Buna rağmen bu programlar o kadar çok tutuluyor, o kadar popüler oluyor ki, durmadan farklı versiyonları yayına sürülüyor. Televizyon mühendislerinin en son icadı atv ekranlarında boy gösteren "Ünlüler Kampta" isimli program... Daha önce yayınlanan "Ünlüler Çiftliği"nden farkı, ünlülerin bu defa birbirleriyle değil, yaşları 7 ila 9 arasında değişen 8 haşarı çocukla ilgilenmeleri... Magazin aleminin ünlüleri tabiatın ortasındaki bir çiftlik evinde bu 8 zavallı çocuğun bakımını 7 haftalığına üstleniyorlar ve sonra eğlence başlıyor.
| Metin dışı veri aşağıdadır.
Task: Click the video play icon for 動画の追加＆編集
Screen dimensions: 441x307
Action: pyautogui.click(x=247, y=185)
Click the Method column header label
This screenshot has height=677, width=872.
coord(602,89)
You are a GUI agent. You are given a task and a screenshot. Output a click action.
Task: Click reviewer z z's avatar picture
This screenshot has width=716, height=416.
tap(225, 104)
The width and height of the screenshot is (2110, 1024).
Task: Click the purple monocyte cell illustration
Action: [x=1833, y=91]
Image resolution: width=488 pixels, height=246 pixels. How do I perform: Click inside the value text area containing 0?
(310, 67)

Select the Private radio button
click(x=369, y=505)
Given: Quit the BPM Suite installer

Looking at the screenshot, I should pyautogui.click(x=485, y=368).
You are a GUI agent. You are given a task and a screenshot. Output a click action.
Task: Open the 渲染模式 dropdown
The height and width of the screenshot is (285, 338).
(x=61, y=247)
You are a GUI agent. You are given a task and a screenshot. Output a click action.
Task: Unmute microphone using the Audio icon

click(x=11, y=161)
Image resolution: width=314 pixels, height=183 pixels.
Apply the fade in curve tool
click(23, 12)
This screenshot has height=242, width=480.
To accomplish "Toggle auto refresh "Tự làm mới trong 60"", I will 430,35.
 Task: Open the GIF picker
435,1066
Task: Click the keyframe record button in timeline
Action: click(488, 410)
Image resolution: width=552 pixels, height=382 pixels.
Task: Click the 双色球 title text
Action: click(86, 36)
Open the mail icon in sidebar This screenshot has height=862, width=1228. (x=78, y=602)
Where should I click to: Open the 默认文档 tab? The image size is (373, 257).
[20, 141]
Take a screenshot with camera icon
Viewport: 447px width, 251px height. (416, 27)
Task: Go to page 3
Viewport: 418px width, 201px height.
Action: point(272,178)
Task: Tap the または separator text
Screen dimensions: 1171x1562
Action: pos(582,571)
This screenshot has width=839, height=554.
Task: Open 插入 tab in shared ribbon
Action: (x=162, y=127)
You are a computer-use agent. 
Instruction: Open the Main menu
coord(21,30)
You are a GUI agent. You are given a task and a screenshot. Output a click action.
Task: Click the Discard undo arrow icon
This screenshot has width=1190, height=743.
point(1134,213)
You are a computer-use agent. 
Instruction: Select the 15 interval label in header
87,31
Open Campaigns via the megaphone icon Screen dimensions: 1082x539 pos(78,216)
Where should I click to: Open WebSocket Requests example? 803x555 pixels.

Tabii çiftlikte olan bitenin "eğlenceli" olduğunu yapımcılar düşünüyor. Ben hiç aynı kanaatte değilim. Pedagojik bir formasyona sahip değilim, ama "ünlü" dediğimiz insanların psikolojilerinin çocuk ruhu üzerindeki muhtemel etkilerini tahmin edebiliyorum. Zaten bu konuda fikir sahibi olabilmek için, uzaktan kumandaların dümeninin alnında "ünlü" yazmakta olan insanların sırlarının deşifre edildiği, dedikodularının yapıldığı herhangi bir magazin programına kırılması yeterli olacaktır.

Ben olsam çocuğumun bakımını programdaki statüsü "ünlü" olan insanlardan hiçbirine terketmezdim. Bu duruma değil 7 hafta, 7 dakika bile göz yumamazdım. Gerekirse onlarla 7 hafta boyunca hiç ara vermeden o sıkıcı "kutu kutu pense" oyununu oynamayı göze alır, yine de ünlülerle aynı kampta kalmalarına izin vermezdim. Neden? Çünkü ünlüler ünlüdür, bu kadarı yeter! Öte taraftan 23 Nisanlarda çocukların Cumhurbaşkanlığı, Başbakanlık gibi makamlara oturtulmasından çocuksu nedenlerle zerre kadar hazzetmediğim gibi, çocukların her hafta kendilerine mukayyet olmakla görevli ünlüler arasından birini elemesi fikrinden de asla hazzetmiyorum.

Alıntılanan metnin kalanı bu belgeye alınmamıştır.